I dissidenti riconoscono a Matteo Salvini il merito storico di aver portato il Carroccio a percentuali impensabili: il 17% delle Politiche del 2018 e, ancor di più, il 34% riscosso alle Europee del 2019. Gli si riconosce di essersi speso con generosità anche in quest’ultima campagna elettorale, mettendo insieme, di tappa in tappa, di comizio in comizio, circa 30mila chilometri in poco più di un mese.  Ma, al tempo stesso, non gli si perdona – non più di fronte a questi numeri – il sempre più scarso coinvolgimento di militanti e sezioni nelle scelte e nelle iniziative del partito, la logica verticistica e accentratrice con la quale lo ha guidato, scelte clamorosamente sbagliate quali quella del 2019, quando fece cadere il governo col Movimento 5 Stelle senza però ottenere che si andasse alle urne, una linea politica ondivaga sulle restrizioni anti-Covid o sui rapporti con Vladimir Putin senza che questi cambi di direzione fossero preventivamente discussi nelle segrete stanze di via Bellerio.

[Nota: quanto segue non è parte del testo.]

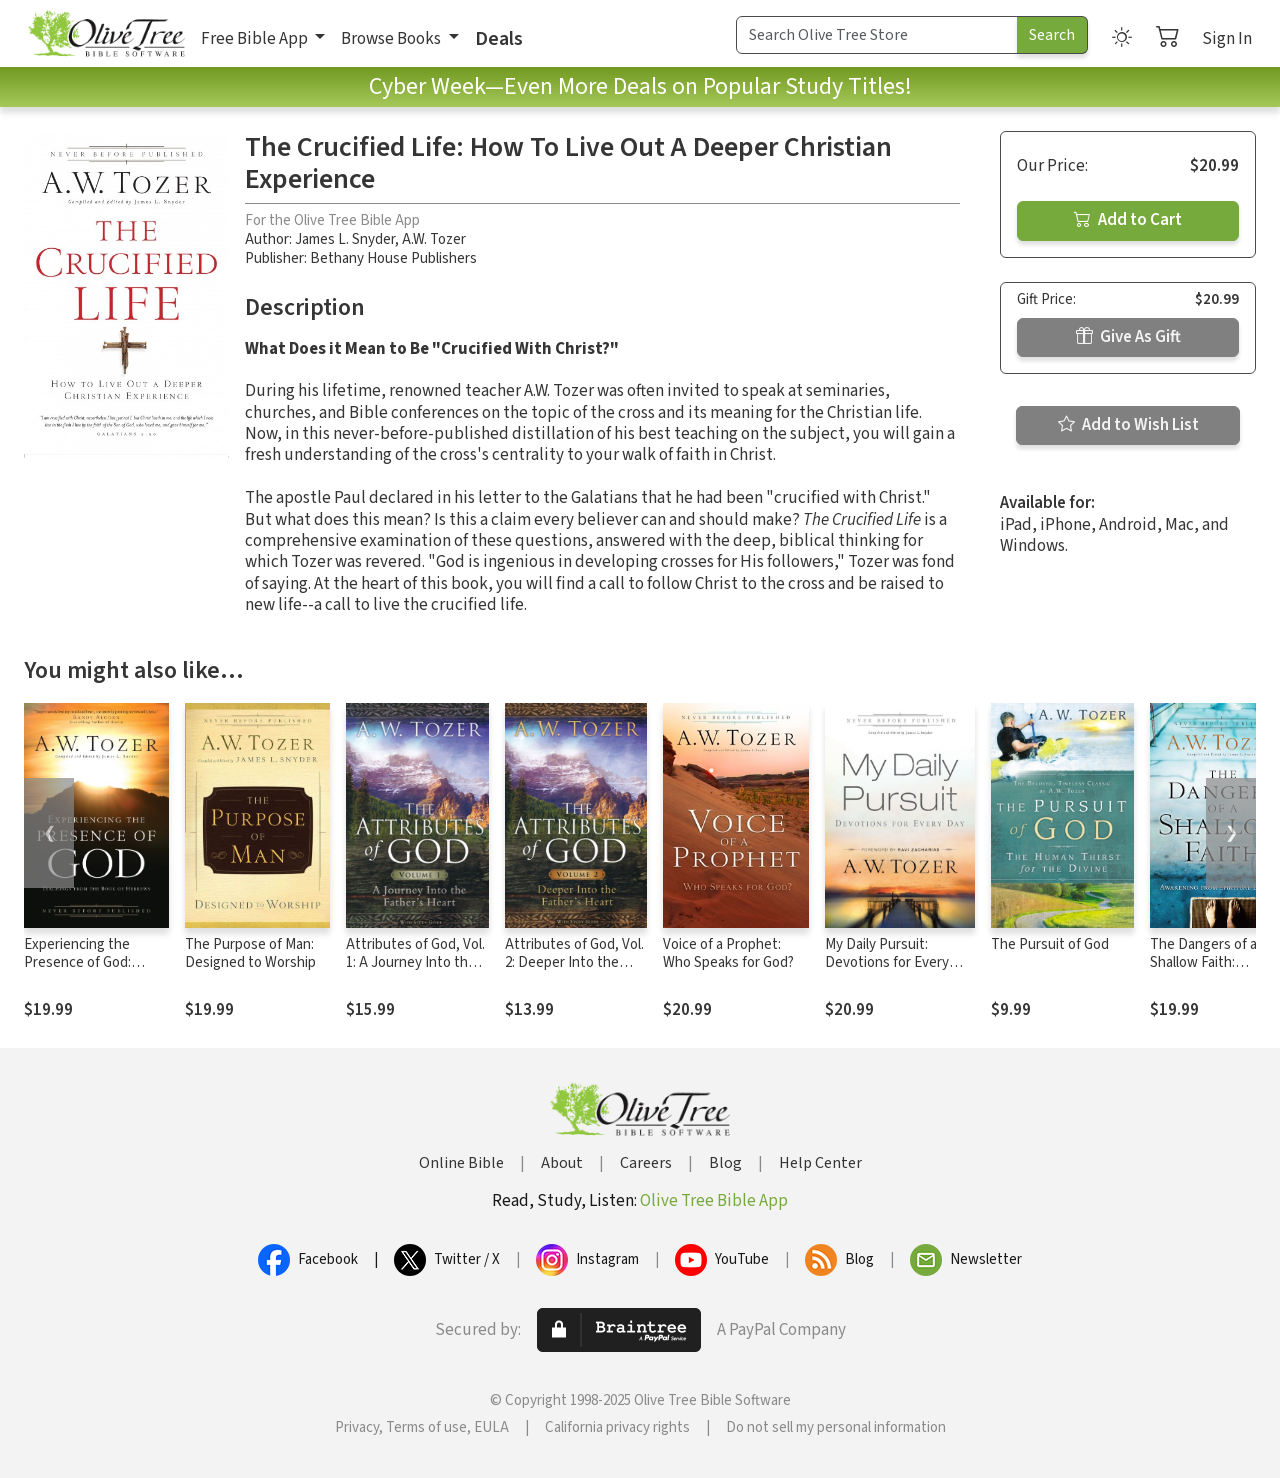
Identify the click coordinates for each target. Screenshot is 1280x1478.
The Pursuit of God (1050, 944)
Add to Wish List (1128, 425)
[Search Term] (877, 35)
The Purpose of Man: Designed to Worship (250, 954)
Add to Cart (1128, 220)
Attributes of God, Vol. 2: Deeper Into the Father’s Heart (574, 963)
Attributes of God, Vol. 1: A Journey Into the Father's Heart (415, 963)
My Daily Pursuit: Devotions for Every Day (887, 963)
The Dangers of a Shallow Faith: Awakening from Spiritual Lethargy (1205, 973)
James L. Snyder (345, 239)
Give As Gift (1128, 337)
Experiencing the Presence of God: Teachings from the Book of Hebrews (84, 973)
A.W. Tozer (434, 239)
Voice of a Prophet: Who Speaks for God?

Ora il nome che si sussurra è quello di Massimiliano Fedriga. Nel caso in cui il risultato elettorale dovesse confermarsi sui livelli del prime proiezioni, sarà lui a raccogliere quel che resta della Lega e della storica parabola di Salvini. Dalla sua parte, il governatore del Friuli, ha Luca Zaia, ma anche Giancarlo Giorgetti.